Challenge:
Answer these from the music camp article:
(a) How many four-day workshops has Thompson attended at the ranch since 1999?
(b) In what town is the Jazz Camp West facility located?
(c) According to Ferreri, what are the National Guitar Workshop classes heavy on?

BEGIN Reading passage

Thompson has attended more than 20 four-day workshops at the ranch since 1999. Though she has tried other music camps, Fur Peace remains her favorite.

A self-described stay-at-home mom and freelance researcher at the University of California Berkeley, Denise Kidder studied classical piano till she hit her midteens.

After a lengthy hiatus from music, she began jazz vocal lessons about five years ago. Kidder wanted to meet and play with other musicians, and

Jazz Camp West kept coming up in conversations as the place to go. Classes are often conducted outdoors at the La Honda, Calif., facility, with drum kits and keyboards set up alongside streams in groves of redwood trees.

Besides studying voice with singer/pianist

Dena DeRose and vocalist

Madeline Eastman, Kidder has taken classes in body percussion, African drumming, jazz dance and beginning jazz piano. "It's fun to find people as passionate about music as you are, and to share their perspective," she says. "And how often do you get to sing your heart out in such a beautiful setting to such an appreciative audience with world-class musicians backing you up?"

Nick Ferreri, a cardiovascular research scientist, had guitar lessons as a child and played by ear for decades, but he often heard music that he didn't know how to approach on his own.

Ferreri decided to hone his electric guitar chops at the National Guitar Workshop, less than an hour's drive from home. Its proximity was part of the original appeal, but a variety of factors bring him back to the workshop again and again.

For starters, "The classes are heavy on theory, which I use to work on things during the year," Ferreri says. "Once you know theory, you know how to create certain sounds. I can approach things from a better background; I'm not intimidated by difficult stuff."

He also has high praise for the instructors, whom he describes as "extremely helpful and nurturing, amazing players and amazing teachers. The faculty is so good, you really look forward to being in class."

What to Expect

At camp, the focus stays on music through a combination of classes and seminars, jam sessions and concerts by students, instructors and guest artists. "You hear music wherever you're walking," Kidder says. "The faculty concerts alone are worth the price."

DeRose recalls being awakened by the rhythms of a Brazilian percussion class. "That was my alarm clock," DeRose says. "It was really inspiring. I wish I could bottle it and take it home with me." Jam sessions in the cabins and campgrounds may go on till long past dark. But as DeRose explains, "No one complains because it sounds so wonderful."

END Reading passage
BEGIN Material provided

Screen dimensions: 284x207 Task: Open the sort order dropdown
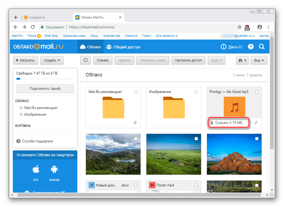[242, 60]
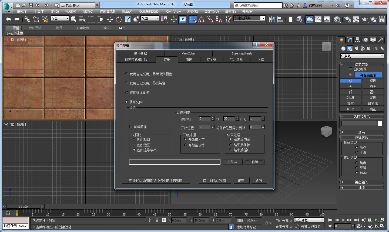Screen dimensions: 389x232
Task: Select 使用环境背景 radio option
Action: coord(127,93)
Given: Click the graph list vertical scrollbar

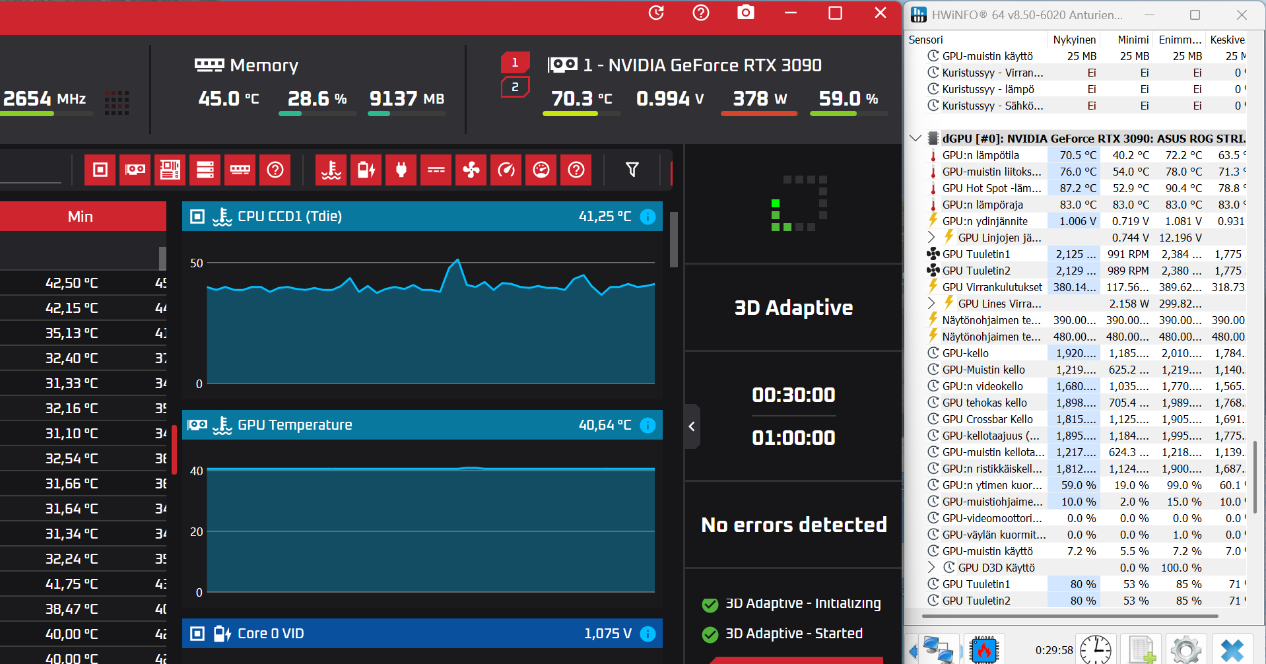Looking at the screenshot, I should click(x=674, y=240).
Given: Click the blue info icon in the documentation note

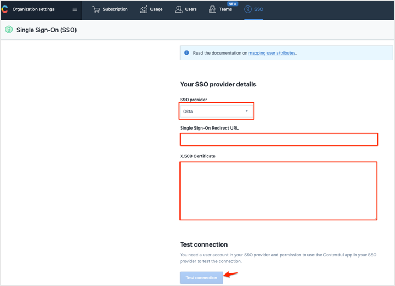Looking at the screenshot, I should click(187, 53).
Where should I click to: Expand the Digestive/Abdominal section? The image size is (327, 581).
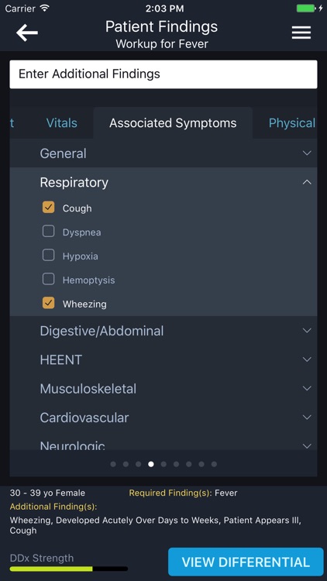click(x=164, y=331)
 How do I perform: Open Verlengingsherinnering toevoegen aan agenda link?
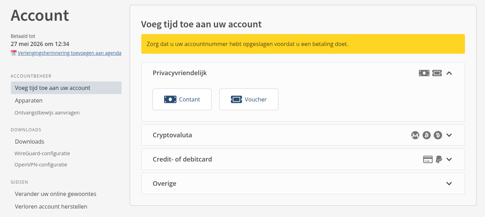(70, 53)
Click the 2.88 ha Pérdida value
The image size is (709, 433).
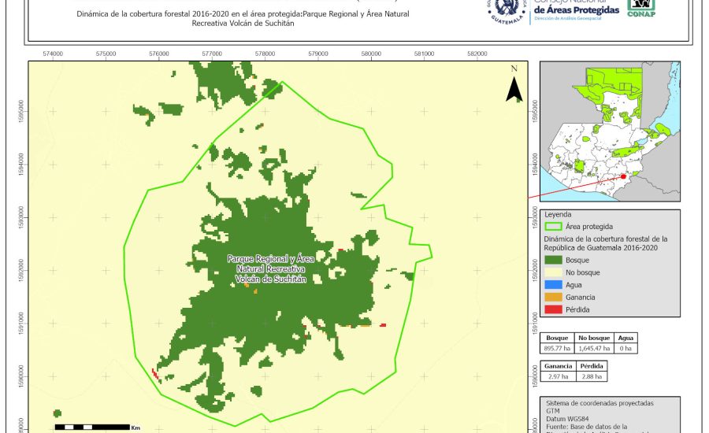point(592,378)

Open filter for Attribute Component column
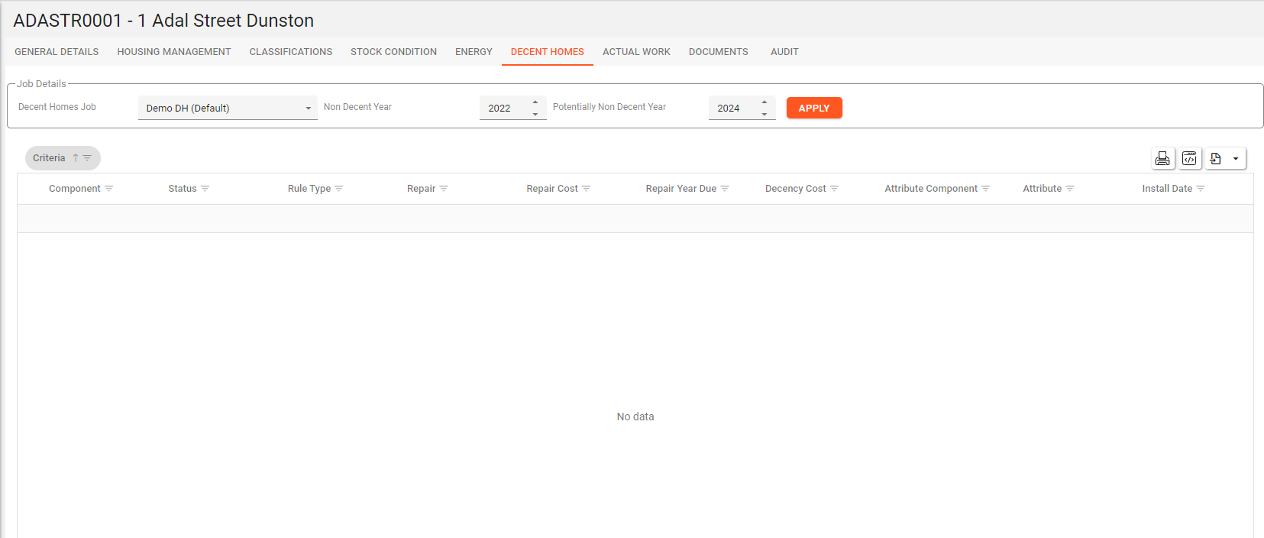click(x=986, y=189)
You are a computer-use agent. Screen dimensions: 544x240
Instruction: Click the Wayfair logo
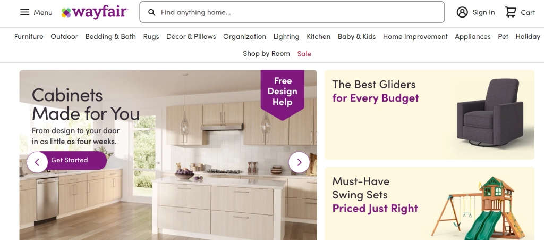point(95,12)
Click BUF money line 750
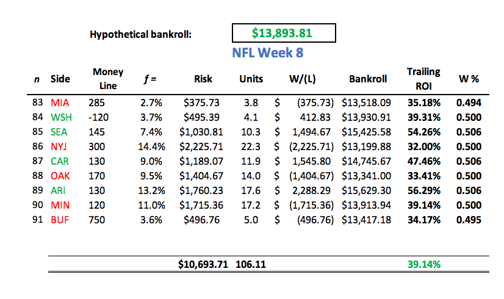 coord(96,220)
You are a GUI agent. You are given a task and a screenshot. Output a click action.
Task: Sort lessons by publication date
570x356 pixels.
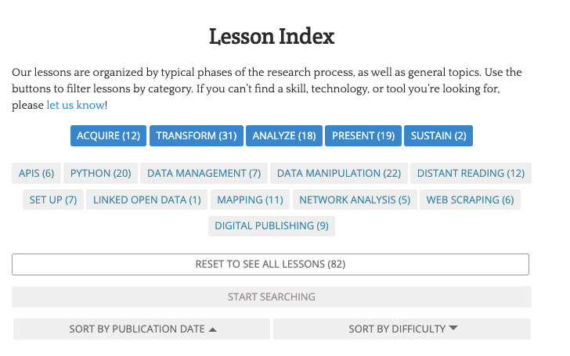[142, 329]
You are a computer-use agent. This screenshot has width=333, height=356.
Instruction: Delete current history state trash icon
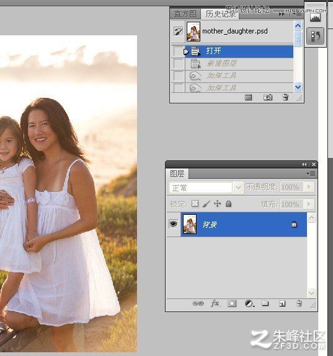click(x=285, y=97)
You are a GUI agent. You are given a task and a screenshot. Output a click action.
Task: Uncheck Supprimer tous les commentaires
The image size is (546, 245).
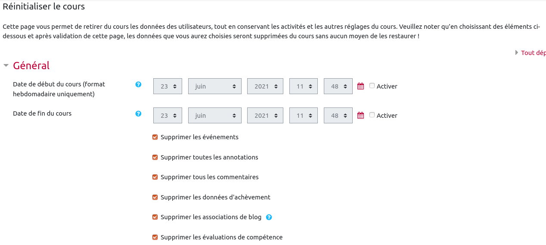coord(155,177)
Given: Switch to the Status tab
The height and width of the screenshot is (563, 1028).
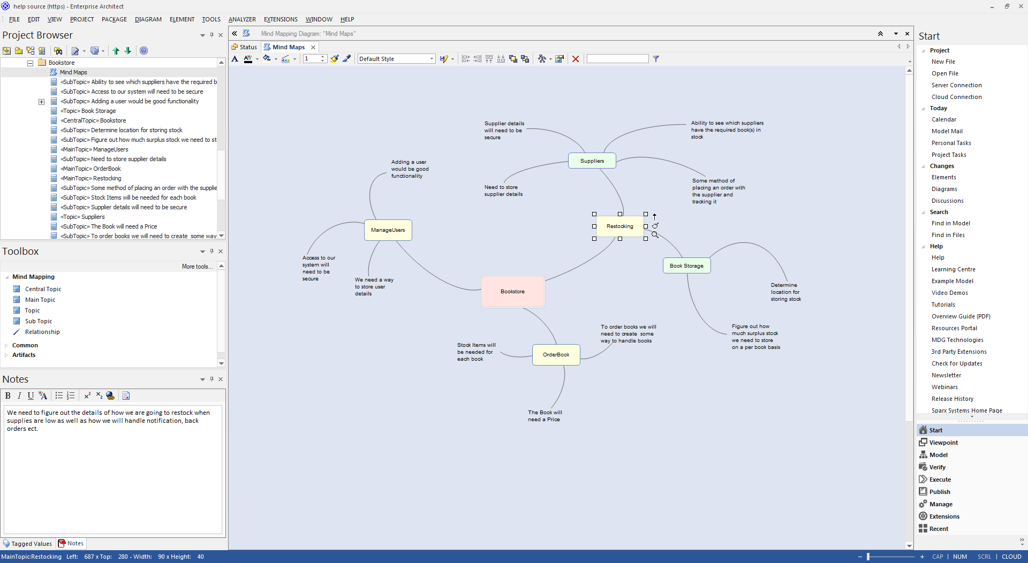Looking at the screenshot, I should [x=244, y=47].
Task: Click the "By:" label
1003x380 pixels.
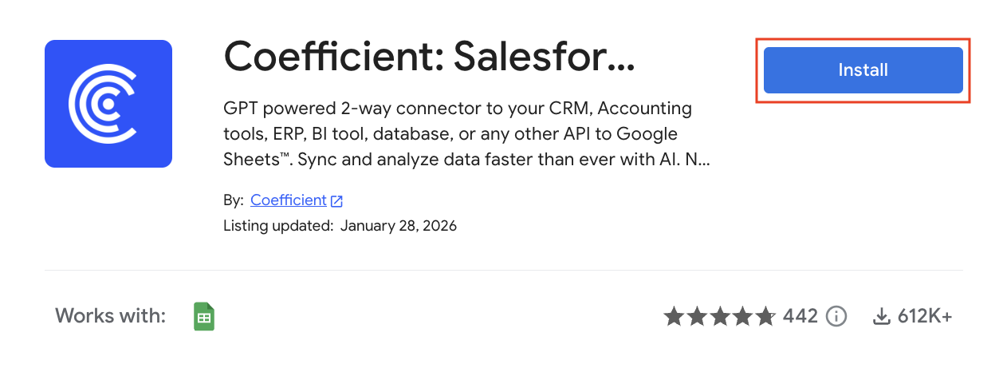Action: click(234, 200)
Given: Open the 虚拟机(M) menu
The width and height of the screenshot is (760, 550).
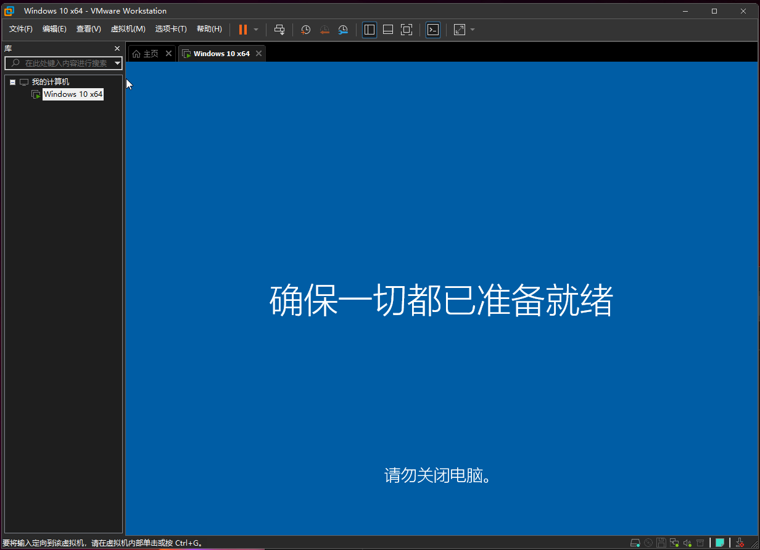Looking at the screenshot, I should click(x=128, y=29).
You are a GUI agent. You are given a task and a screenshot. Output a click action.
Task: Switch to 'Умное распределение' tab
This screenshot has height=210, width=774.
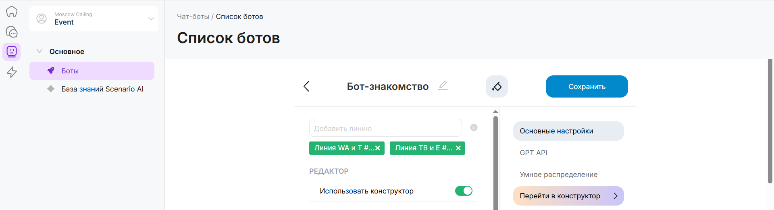pyautogui.click(x=558, y=175)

END Material provided

Completed task:
(a) More than 20
(b) La Honda, Calif.
(c) Theory